PARTE IV: «Vejo todos os dias o monte Ararat, é algo de inspirador»

A estadia na Arménia resultou em mais um carimbo num passaporte recheado de destinos distantes, alguns deles exóticos. Sempre foi uma pessoa aventureira?

Sim. Saí cedo de Portugal, para Inglaterra, e acompanhava muito a minha mãe na profissão dela, que era comissária de bordo na British Airways. Andávamos sempre pelo mundo todo. Talvez por isso, ganhei esse “bichinho” desde cedo. Sempre me adaptei muito bem, nunca tive receio de ir para lado nenhum. Tenho esse dote aventureiro.

Vai no décimo país diferente na carreira, para lá de Portugal. Qual deles o surpreendeu mais?

O Irão foi um país que claramente me surpreendeu, por dois aspetos. Primeiro, enquanto país, que não conhecia a não ser do que vemos na comunicação social, que às vezes não reporta bem aquilo que é o país verdadeiramente. As pessoas são bastante modernas, têm uma forma de estar muito parecida com a dos europeus naquilo que é o dia a dia, claro que com questões religiosas completamente diferentes. Depois, o futebol no Irão é apaixonante, muito carismático. Tivemos jogos com o Persepolis ou com o Tractor em que o ambiente era carregado de vibração, de adeptos a cantarem e a festejarem do primeiro ao último minuto. Comparo-o um bocadinho ao ambiente nos jogos na Turquia, fervorosos, dentro e fora dos estádios. Nas ruas, éramos constantemente solicitados para fotografias e autógrafos. Eles respiram futebol por tudo o que é lado. É verdade que estávamos num clube grande (Esteghlal), mas surpreendeu-me bastante a qualidade do campeonato, como também o país em si, de que gostei muito. Fiquei com saudades.

Acompanhou durante muitos anos Ricardo Sá Pinto. Ele é mesmo aquele “furacão” que transparece para o resto do mundo?

Tarefa A: Enumere todos os países referidos por nome no excerto fornecido, pela ordem em que surgem.
Tarefa B: Segundo o excerto fornecido, qual era a profissão da mãe da pessoa entrevistada?

Material fornecido:
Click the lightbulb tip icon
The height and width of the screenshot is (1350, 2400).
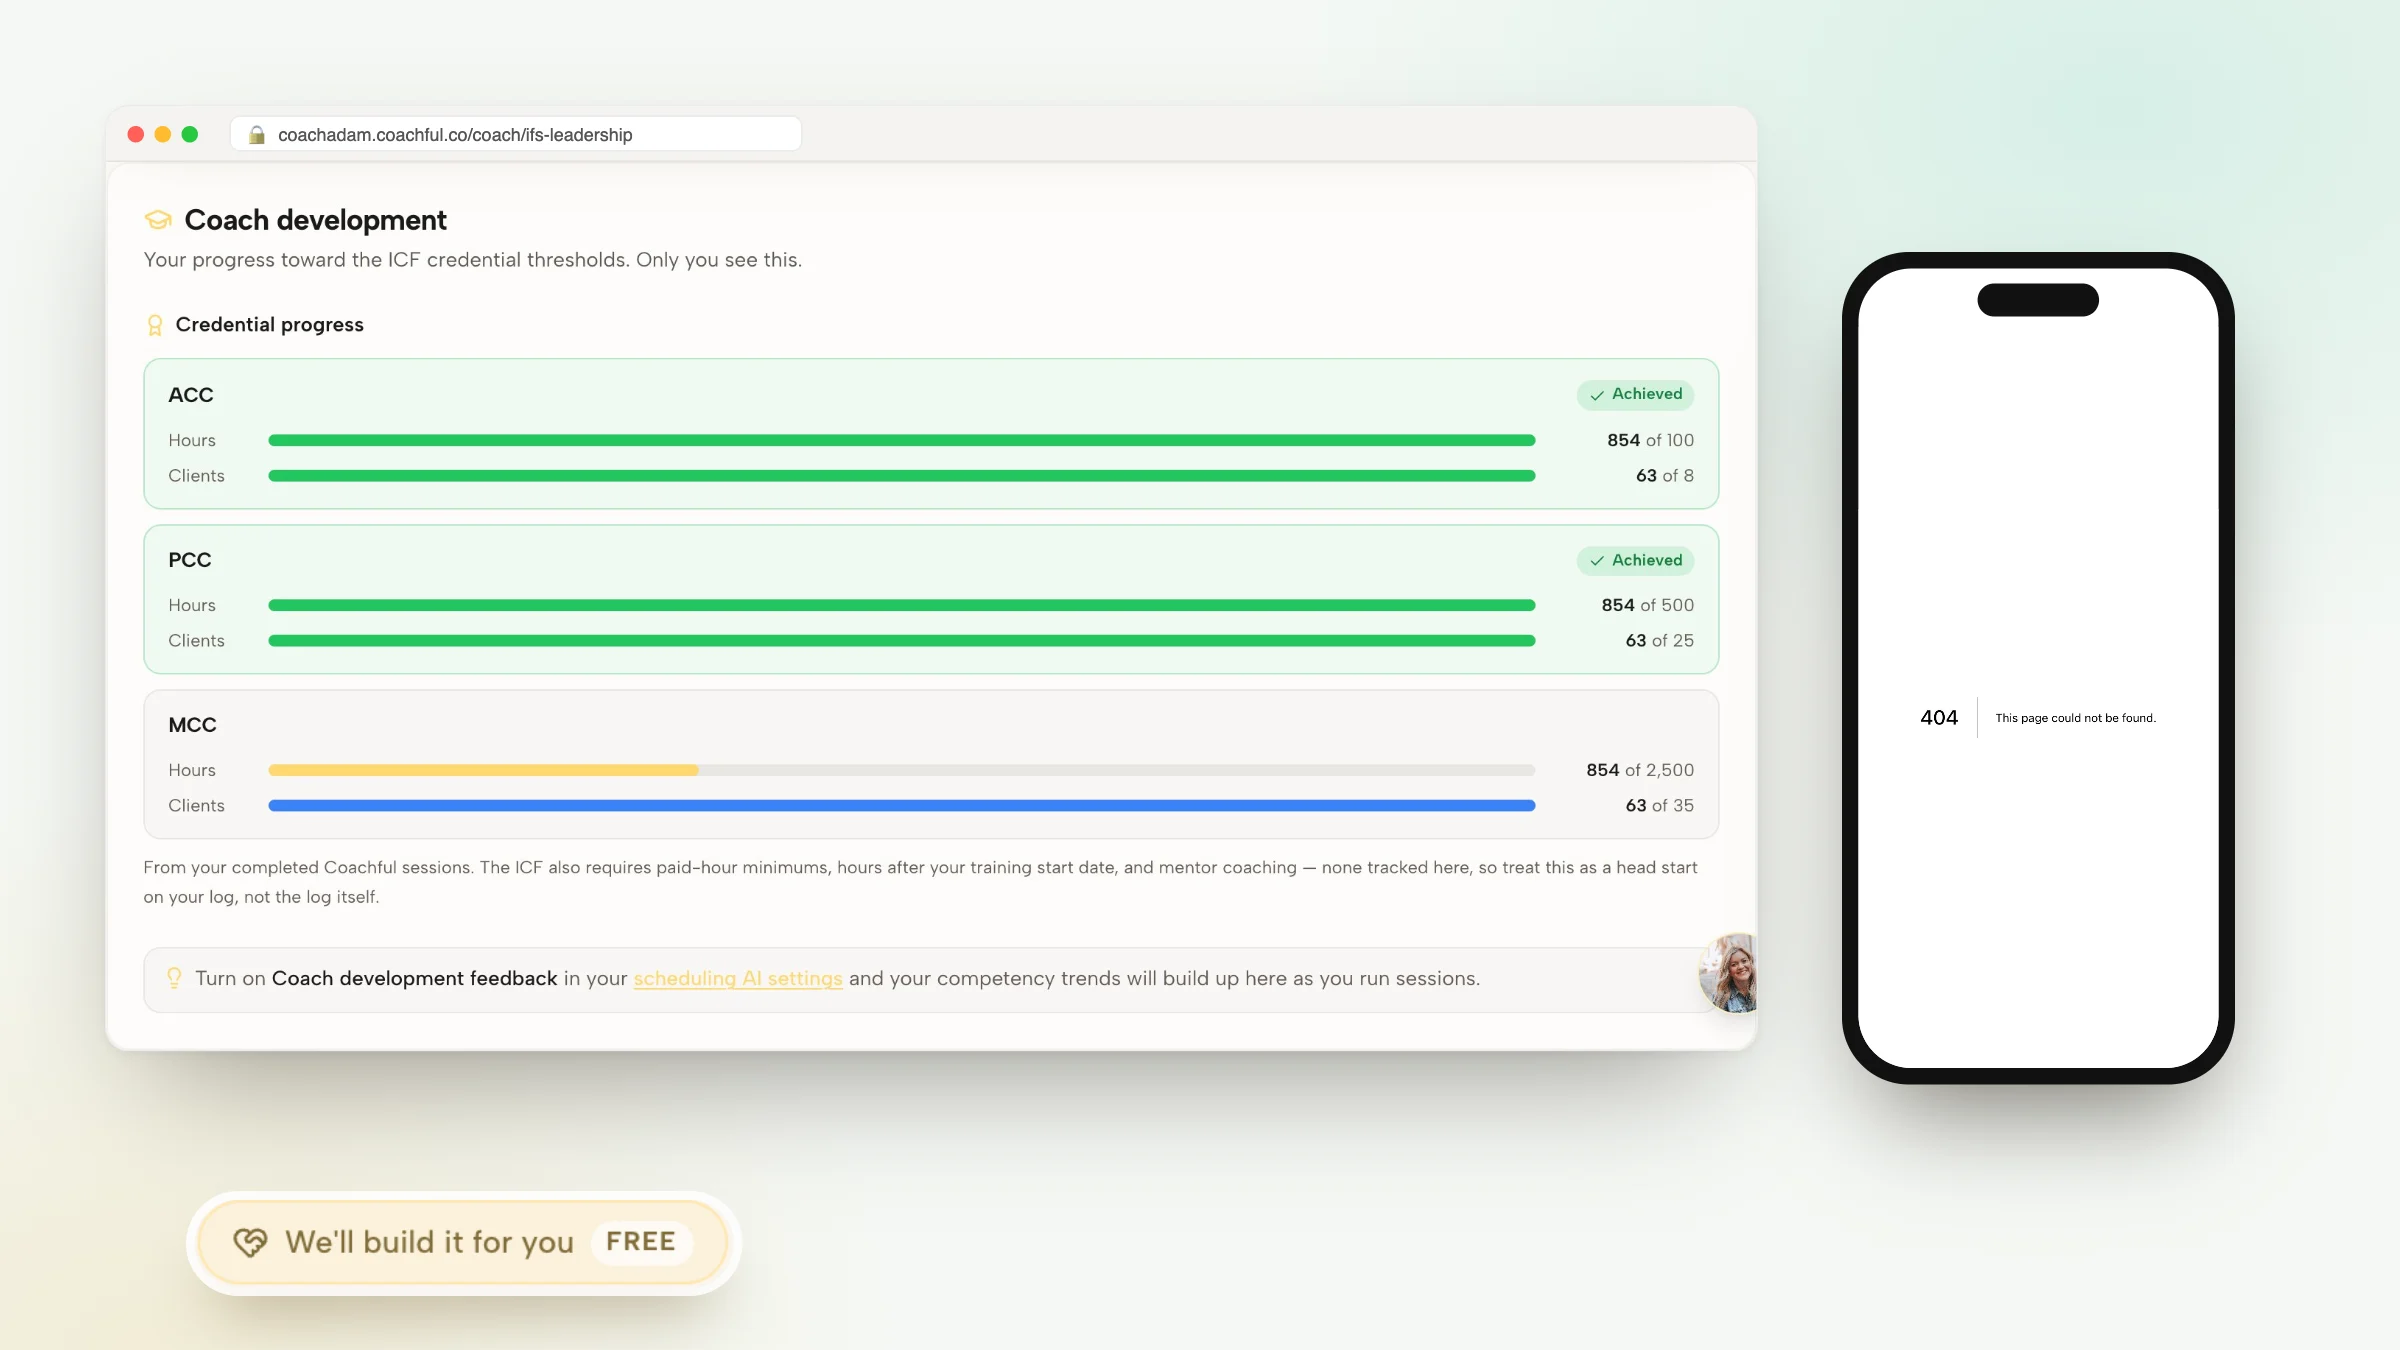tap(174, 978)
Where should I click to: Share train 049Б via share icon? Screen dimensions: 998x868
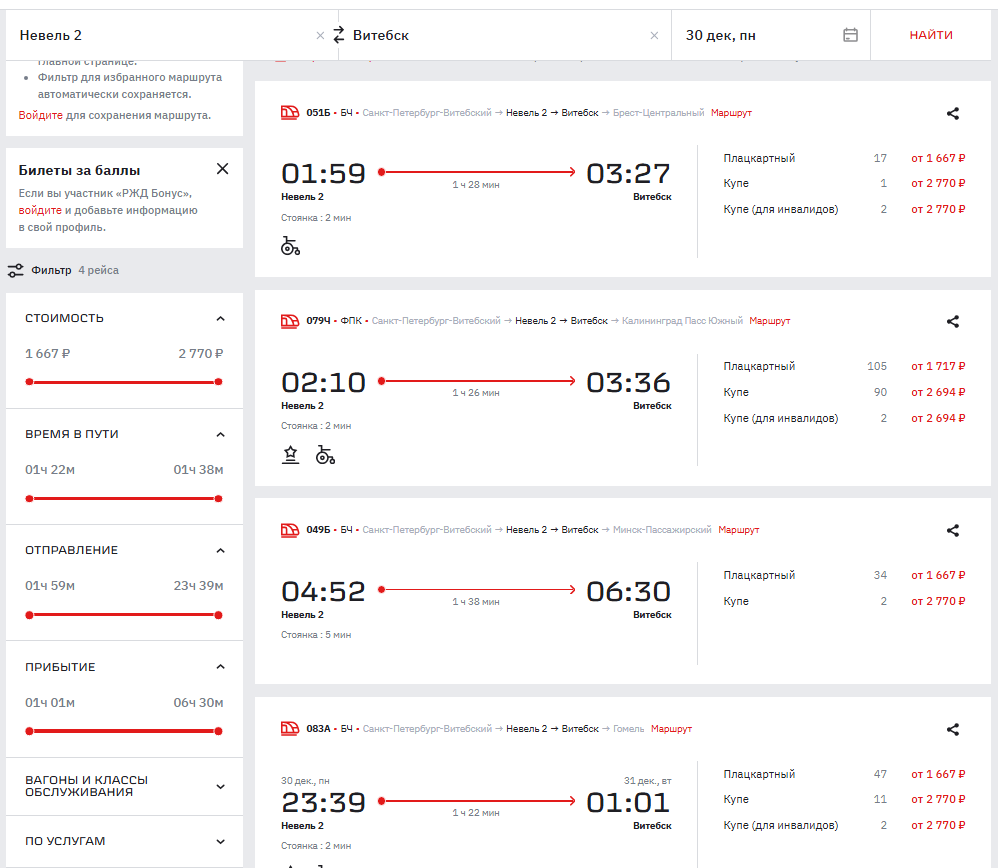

Resposta esperada A: Arménia, Portugal, Inglaterra, Irão, Turquia

Resposta esperada B: Era comissária de bordo na British Airways.